Running ztsdb

Starting ztsdb

ztsdb can be started on the command line and by default will provide a REPL. It does not provide command line editing/history but this can be achieved with the readily available rlwrap utility.

Process options

Here are the options as obtained with the --help option. Note that there is a server mode and an eval mode. The eval mode runs the expression on the command line and then exits; it is useful for example to run some code for verification (this is the mode used to run ztsdb's R unit tests).

Some of the configuration options can be overridden on the command line. The command line options override the configuration file, but there is otherwise no differences.

Usage: ztsdb [-h|--help] [-V|--version] [-lENUM|--log.level=ENUM]
         [-Cdirname|--config.path=dirname] [-iztsdb code|--init.code=ztsdb
         code]
  or : ztsdb -eexpression|--expression=expression
  or : ztsdb [-aSTRING|--address=STRING] [-pINT|--port=INT]

  -h, --help                   Print help and exit
  -V, --version                Print version and exit
  -l, --log.level=ENUM         log level  (possible values="TRACE",
                                 "DEBUG", "INFO", "ERROR")
  -C, --config.path=dirname    config file path
  -i, --init.code=ztsdb code   initial code

 Mode: server
  -a, --address=STRING         address
  -p, --port=INT               listen port

 Mode: eval
  -e, --expression=expression  evaluate expression and exit (mandatory)

Config file

The following options are configurable; here they are shown commented out with their default values.

# address=""
# port=0
# timezone.path="/usr/share/zoneinfo"
# logfile.path="/tmp"
# logfile.name="ztsdb.log"
# log.level=INFO
# init.code=""
# prompt="> "

# timezone="UTC"
# digits=7
# scipen=0
# width=100
# max.print=99999
# expressions=10000

# data.q.size=100000
# sig.q.size=100000
# commbuf.ttl.secs=60
# in.req.ttl.secs=180
# in.rsp.ttl.secs=180

Configuration options can be modified when the process is running using the options function, except for address, port and timezone.path, and this is done like in R:

options()           ## prints the value of all options
options()$digits    ## prints the value of option 'digits'

options(digits=6)   ## change the value of option 'digits' to 6

Main concepts

REPL

ztsdb

When started in server mode (and connected to a terminal) the ztsdb executable has a read–eval–print loop (REPL). This means that a ztsdb instance can be used just as a shell client.

R

An alternative to the ztsdb REPL is to use R's REPL. The difference of course is that there is no local instance, so any code must be to the right of a connection and the ? query operator. Since some types are not transmissible via TCP (builtin, _function, timer, connection) the R REPL will not print these types directly (but a string can be obtained using the str function).

Communication

All communication with a ztsdb instance is via TCP. A connection needs to be created with an IP address and a port. This is true both for the R and the ztsdb REPL, and here again, the code is exactly the same on both.

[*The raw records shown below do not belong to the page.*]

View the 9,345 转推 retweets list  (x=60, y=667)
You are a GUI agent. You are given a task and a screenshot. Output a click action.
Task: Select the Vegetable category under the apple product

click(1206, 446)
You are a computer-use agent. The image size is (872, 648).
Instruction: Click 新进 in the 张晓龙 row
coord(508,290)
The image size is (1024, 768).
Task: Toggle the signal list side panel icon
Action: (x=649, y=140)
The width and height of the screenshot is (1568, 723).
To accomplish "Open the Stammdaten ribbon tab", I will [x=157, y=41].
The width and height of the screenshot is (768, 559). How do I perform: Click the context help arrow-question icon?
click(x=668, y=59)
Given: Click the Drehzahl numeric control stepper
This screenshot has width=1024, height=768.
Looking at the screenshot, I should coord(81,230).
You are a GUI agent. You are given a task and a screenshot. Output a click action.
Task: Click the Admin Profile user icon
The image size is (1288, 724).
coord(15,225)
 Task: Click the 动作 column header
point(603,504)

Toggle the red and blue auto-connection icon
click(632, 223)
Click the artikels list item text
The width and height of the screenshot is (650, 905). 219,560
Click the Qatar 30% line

ztsdb has incoming queues of configurable length. These queues should be dimensioned in order to be able to buffer incoming updates and queries (define the terms somewhere) during the interpretation of a query. On the data path the maximum number of buffers is controlled by data.q.size, whereas on the signalling path the maximum number of buffers is controlled by sig.q.size (signalling messages are TCP connection messages, i.e. up or down).

Interpretation contexts

Each connection object establishes a new interpretation context on the remote side, even if the address and port are the same. When a connection goes down the application context is torn down with is and all variables that were defined in the associated environment are destroyed. See the next section for more about interpretation contexts.

Isolation

A connection, a timer and the local REPL always have a one to one association with an interpretation context (IC). An IC is composed of an environment (ztsdb has a hierarchical concept of environments that is similar to R) and also maintains the state of both outgoing and incoming queries. Variables created with the single assign operator <- are always created in the local environment of the IC and therefore can never be accessed from another IC. On the other hand, variables created by the double assign operator <<- are created in the global environment and are therefore accessible from any IC. This means that any data that is meant to be shared between multiple users must be created in the global environment.

The interpreter is single threaded, so two queries can never execute at the same time. Nonetheless, whenever some code attempts to access the result of a query, a future exception is raised and it is suspended until it receives the response or the request times out. After suspension of an IC, another incoming query to another IC will be interpreted.

Durability

Any array or time-series is persisted to disk if the file argument is specified. It must not be an already existing directory.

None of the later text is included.